### To be done
Please state the value that max_sum is initialized to in the array rotation text.

---- Document segment

Input: arr[] = {1, 20, 2, 10}
Output: 72.We can get 72 by rotating array twice.
{2, 10, 1, 20}
20*3 + 1*2 + 10*1 + 2*0 = 72

Input: arr[] = {10, 1, 2, 3, 4, 5, 6, 7, 8, 9}
Output: 330
We can get 330 by rotating array 9 times.
{1, 2, 3, 4, 5, 6, 7, 8, 9, 10};
0*1 + 1*2 + 2*3 … 9*10 = 330

Naive Approach: The basic idea of this approach is

Find all rotations one by one, check the sum of every rotation and return the maximum sum.

Algorithm

Start by initializing max_sum to INT_MIN
Loop say i,from 0 to n-1:
- a. Initialize sum to 0
- b. Loop j from 0 to n-1:
  - i. Calculate the index of the j-th element after rotation: (i+j) % n
  - ii. Add the product of the element and its index to sum: j * arr[(i+j) % n]
- c. If sum is greater than max_sum, update max_sum to sum
Return max_sum

C++

#include <climits>
#include <iostream>
 
using namespace std;
 
int max_sum_rotation(int arr[], int n)
{
    int max_sum = INT_MIN; // set the maximum sum to the
                           // minimum possible value
    for (int i = 0; i < n;
         i++) { // loop through all possible rotations
        int sum = 0; // set the current sum to zero
        for (int j = 0; j < n;
             j++) { // loop through all elements in the
                    // array
            int index
                = (i + j)
                  % n; // calculate the index of the current
                       // element after rotation
            sum += j * arr[index]; // add the product of the
                                   // element with its index
                                   // to the sum
        }
        max_sum = max(
            max_sum,
            sum); // update the maximum sum if necessary
    }
    return max_sum; // return the maximum sum obtained over
                    // all rotations
}
 
int main()

--------
---- Listed records

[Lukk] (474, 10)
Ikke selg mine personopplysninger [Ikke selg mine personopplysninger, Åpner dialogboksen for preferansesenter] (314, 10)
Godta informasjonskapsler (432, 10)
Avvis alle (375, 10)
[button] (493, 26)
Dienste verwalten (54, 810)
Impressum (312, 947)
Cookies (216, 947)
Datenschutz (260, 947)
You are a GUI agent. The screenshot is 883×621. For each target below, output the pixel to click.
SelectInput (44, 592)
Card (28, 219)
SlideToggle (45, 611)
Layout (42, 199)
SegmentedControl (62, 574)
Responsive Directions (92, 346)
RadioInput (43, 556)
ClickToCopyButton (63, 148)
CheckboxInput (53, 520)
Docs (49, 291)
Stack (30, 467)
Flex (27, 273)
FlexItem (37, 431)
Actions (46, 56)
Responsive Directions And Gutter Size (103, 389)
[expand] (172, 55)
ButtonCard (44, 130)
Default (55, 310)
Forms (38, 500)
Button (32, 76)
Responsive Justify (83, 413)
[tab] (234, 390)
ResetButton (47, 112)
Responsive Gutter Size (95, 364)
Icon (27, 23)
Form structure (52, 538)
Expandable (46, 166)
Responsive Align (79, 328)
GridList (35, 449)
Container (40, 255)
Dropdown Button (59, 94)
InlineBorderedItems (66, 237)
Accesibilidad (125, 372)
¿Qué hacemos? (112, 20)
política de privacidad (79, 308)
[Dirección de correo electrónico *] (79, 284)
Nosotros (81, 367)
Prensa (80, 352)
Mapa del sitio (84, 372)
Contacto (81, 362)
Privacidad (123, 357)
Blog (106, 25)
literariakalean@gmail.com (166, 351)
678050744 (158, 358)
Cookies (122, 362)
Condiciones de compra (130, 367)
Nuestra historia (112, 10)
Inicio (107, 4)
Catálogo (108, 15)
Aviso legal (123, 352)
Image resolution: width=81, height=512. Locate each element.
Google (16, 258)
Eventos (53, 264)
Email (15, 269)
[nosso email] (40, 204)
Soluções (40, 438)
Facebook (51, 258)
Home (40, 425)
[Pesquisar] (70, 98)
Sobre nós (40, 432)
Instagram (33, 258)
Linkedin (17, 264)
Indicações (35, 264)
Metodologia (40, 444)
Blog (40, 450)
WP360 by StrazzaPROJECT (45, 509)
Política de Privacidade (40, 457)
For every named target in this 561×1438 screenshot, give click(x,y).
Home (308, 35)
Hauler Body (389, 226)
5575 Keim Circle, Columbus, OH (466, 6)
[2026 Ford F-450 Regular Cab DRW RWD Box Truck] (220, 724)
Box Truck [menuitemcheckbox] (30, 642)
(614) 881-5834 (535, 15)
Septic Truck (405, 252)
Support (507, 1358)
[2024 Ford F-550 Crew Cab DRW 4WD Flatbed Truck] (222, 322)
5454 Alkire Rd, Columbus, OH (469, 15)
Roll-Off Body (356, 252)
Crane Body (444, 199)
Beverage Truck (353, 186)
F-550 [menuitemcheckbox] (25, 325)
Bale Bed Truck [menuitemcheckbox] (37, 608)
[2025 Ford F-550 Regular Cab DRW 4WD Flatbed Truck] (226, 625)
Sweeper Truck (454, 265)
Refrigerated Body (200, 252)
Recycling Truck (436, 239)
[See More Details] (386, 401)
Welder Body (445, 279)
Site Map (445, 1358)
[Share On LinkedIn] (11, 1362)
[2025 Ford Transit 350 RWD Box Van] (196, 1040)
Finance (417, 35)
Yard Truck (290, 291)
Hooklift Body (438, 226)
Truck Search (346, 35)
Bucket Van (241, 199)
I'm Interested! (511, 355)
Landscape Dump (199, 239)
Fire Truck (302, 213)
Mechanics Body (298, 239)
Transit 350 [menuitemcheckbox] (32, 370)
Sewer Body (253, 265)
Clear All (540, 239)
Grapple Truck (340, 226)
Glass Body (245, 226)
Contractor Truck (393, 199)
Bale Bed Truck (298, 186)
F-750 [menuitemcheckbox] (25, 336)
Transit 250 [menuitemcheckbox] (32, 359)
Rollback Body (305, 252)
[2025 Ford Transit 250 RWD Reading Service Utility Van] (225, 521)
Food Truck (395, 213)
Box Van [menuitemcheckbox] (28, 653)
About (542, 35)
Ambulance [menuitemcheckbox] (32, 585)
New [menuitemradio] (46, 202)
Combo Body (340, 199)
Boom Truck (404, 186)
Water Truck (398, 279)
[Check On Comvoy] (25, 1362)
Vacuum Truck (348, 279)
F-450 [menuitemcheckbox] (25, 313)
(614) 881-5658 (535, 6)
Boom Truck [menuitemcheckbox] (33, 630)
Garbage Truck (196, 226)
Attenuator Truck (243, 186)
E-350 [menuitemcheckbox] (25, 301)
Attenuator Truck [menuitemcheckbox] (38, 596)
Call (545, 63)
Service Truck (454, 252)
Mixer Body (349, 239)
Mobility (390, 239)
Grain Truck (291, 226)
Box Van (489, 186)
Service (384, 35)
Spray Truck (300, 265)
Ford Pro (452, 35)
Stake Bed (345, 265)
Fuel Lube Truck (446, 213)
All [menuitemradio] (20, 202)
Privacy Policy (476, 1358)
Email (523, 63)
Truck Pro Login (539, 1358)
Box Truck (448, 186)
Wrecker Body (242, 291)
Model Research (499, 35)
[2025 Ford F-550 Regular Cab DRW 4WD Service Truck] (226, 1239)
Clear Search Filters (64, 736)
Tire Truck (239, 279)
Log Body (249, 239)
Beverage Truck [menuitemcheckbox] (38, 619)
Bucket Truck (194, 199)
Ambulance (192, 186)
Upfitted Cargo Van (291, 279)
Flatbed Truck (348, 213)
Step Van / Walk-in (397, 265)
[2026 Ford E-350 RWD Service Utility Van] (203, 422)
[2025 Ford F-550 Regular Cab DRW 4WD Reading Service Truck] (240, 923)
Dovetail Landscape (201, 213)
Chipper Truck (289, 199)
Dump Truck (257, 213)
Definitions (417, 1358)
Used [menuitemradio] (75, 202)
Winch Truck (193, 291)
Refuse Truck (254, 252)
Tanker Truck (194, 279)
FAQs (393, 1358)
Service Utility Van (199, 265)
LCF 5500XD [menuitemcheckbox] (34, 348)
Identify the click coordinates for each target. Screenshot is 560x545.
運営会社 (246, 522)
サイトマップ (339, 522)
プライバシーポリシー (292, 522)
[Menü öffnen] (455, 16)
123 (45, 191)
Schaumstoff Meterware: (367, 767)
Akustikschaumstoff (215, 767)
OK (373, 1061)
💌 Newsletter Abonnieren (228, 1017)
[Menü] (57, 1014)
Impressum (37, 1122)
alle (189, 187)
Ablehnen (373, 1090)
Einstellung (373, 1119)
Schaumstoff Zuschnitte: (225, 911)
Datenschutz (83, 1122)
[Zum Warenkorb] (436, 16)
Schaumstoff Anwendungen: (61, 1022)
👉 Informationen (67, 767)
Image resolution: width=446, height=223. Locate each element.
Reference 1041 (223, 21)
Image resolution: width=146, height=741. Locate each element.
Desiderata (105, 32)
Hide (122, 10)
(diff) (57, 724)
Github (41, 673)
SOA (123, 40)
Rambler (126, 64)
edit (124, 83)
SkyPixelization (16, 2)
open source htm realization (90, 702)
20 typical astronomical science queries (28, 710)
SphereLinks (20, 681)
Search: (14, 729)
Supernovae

--------

### Result for this task
INT_MIN